→ Your goal:
Exact wording is needed for every line from the one holding "Task: Click the green center marker" to the end of the records below; write those lines out and omit the pictures.

→ Dataset excerpts:
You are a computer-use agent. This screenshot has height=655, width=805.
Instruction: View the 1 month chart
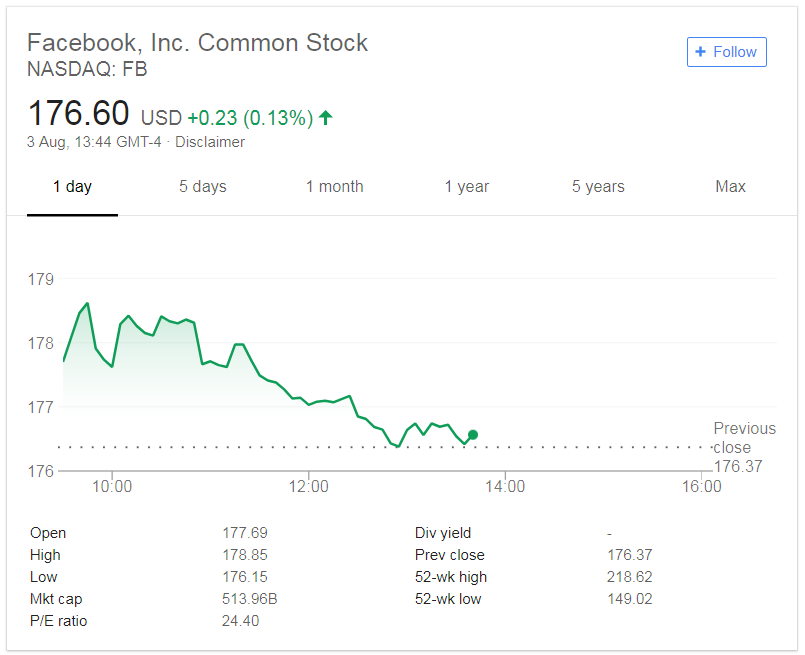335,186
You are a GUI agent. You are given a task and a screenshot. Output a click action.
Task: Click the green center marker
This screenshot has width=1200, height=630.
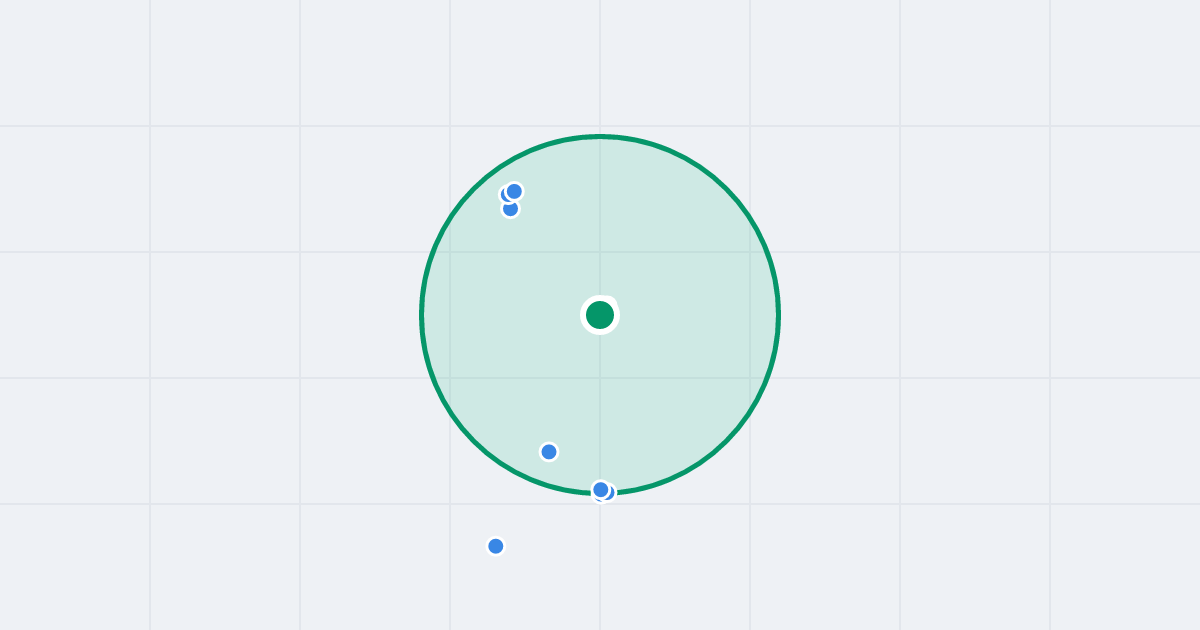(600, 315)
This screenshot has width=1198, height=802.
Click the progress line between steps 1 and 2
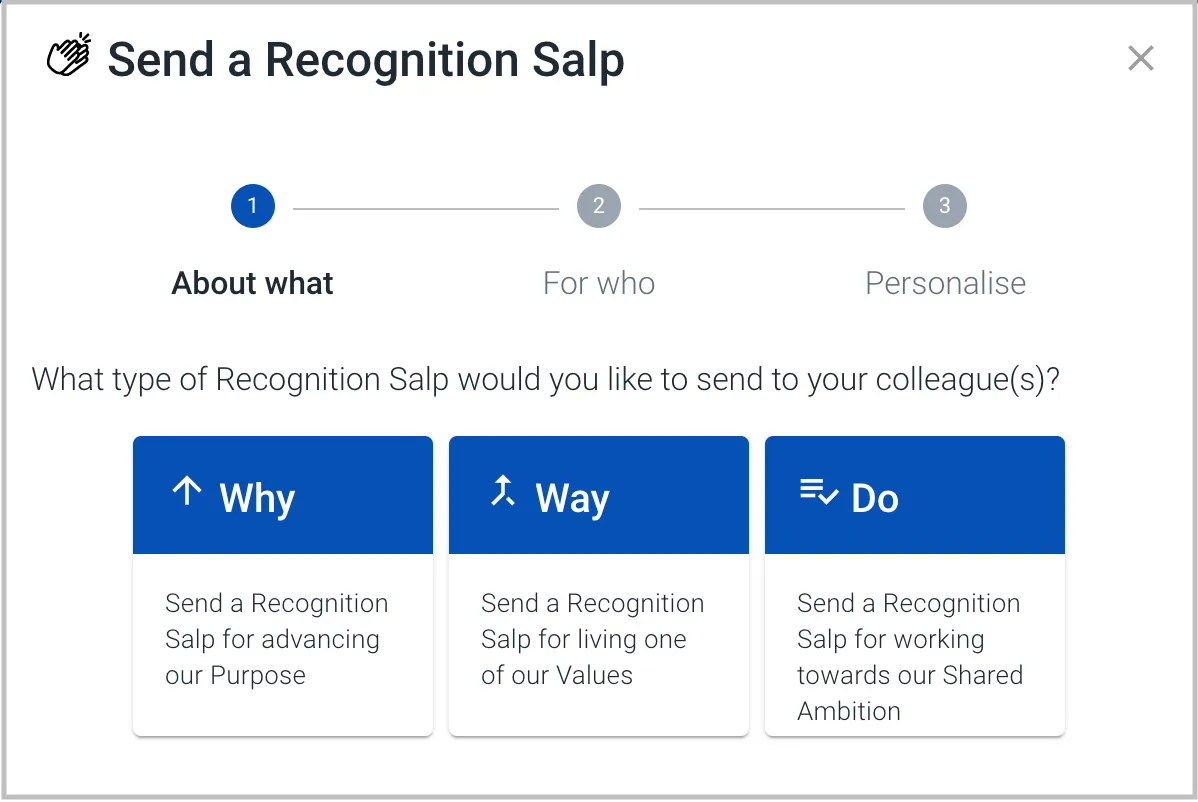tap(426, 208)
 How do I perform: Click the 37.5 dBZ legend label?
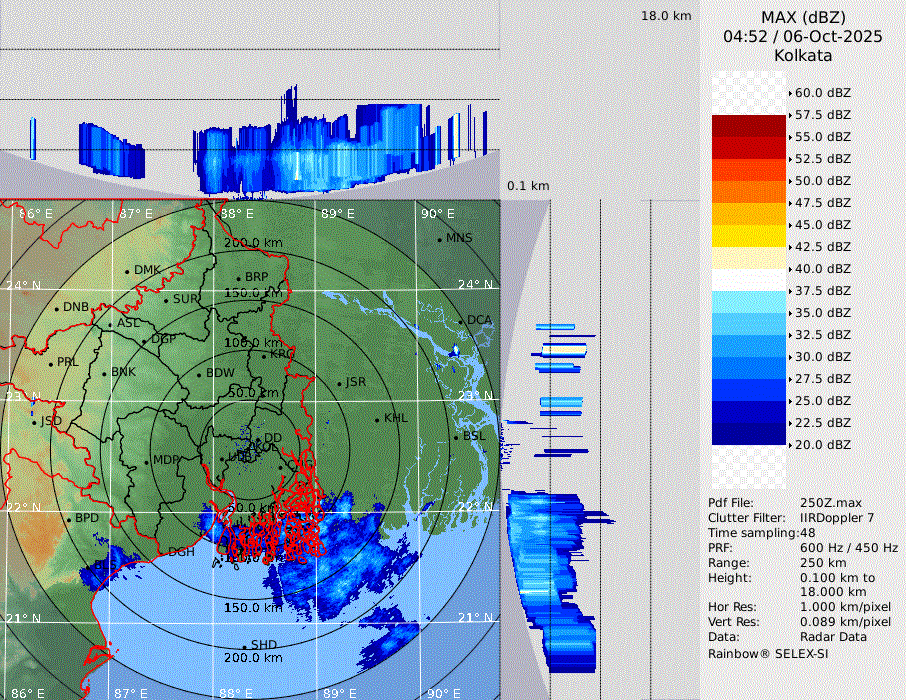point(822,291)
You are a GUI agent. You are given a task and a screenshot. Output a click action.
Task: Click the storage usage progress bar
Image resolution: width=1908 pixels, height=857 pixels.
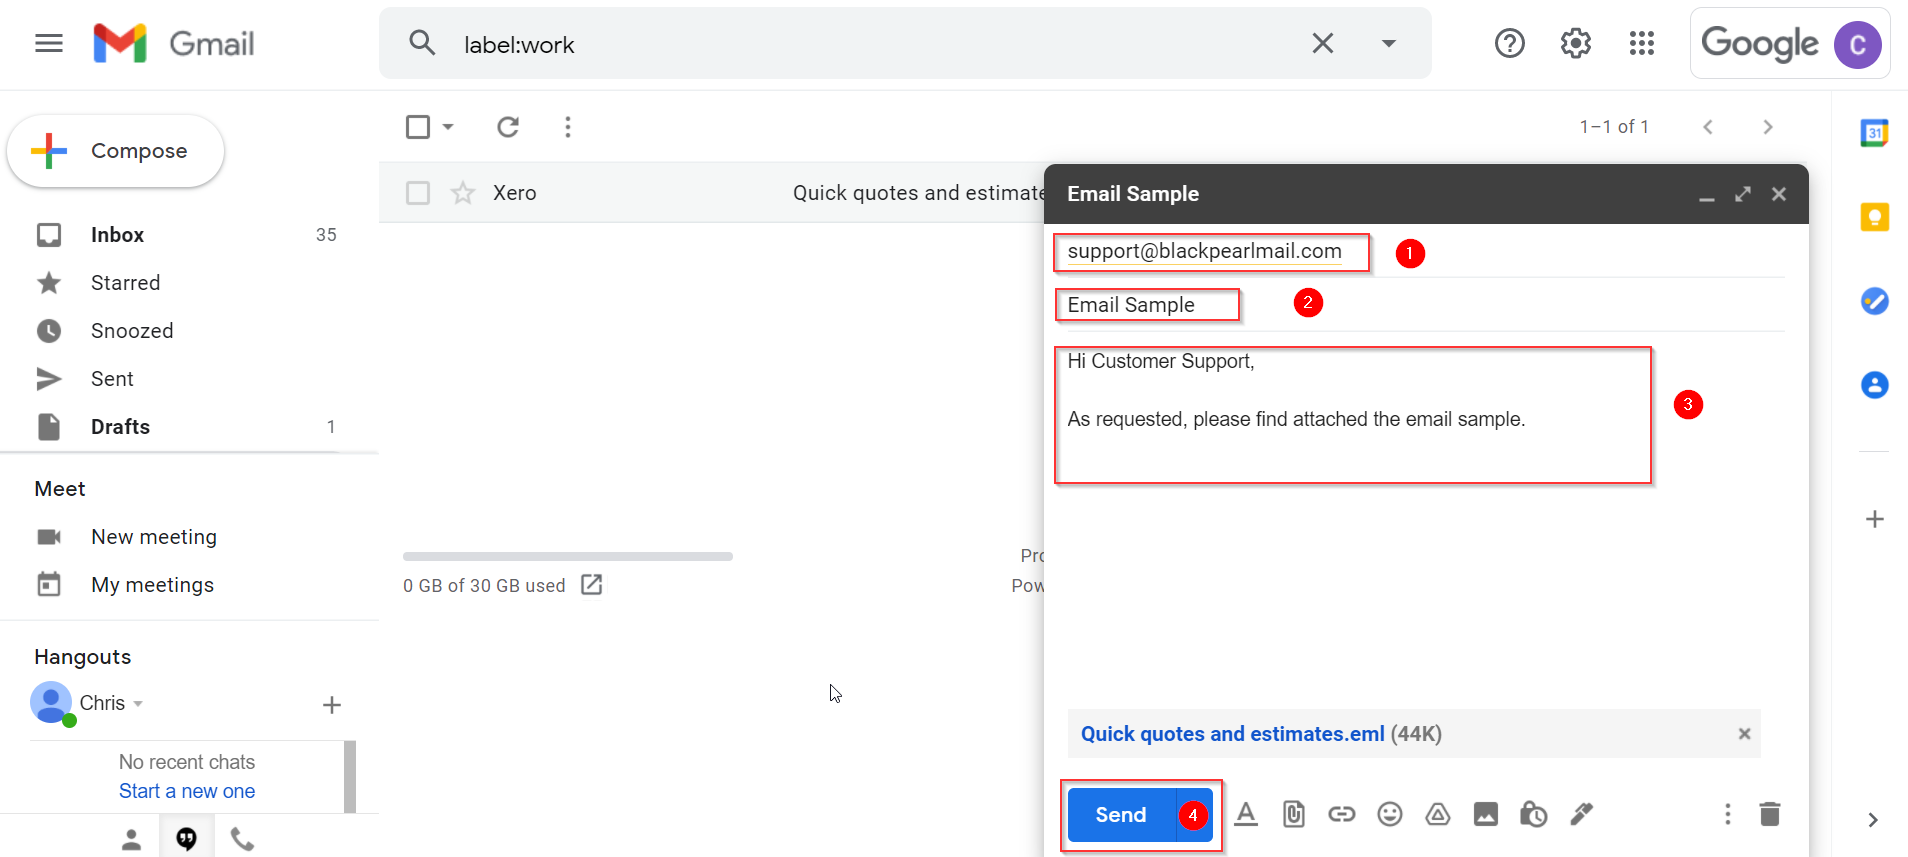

→ The answer:
Task: Click the green center marker
This screenshot has width=1200, height=630.
(600, 315)
This screenshot has width=1198, height=802.
Click the progress line between steps 1 and 2
tap(426, 208)
 How do I perform: Click the 37.5 dBZ legend label?
point(822,291)
You are a GUI agent. You are given a task and a screenshot. Output a click action.
Task: Click the storage usage progress bar
Image resolution: width=1908 pixels, height=857 pixels.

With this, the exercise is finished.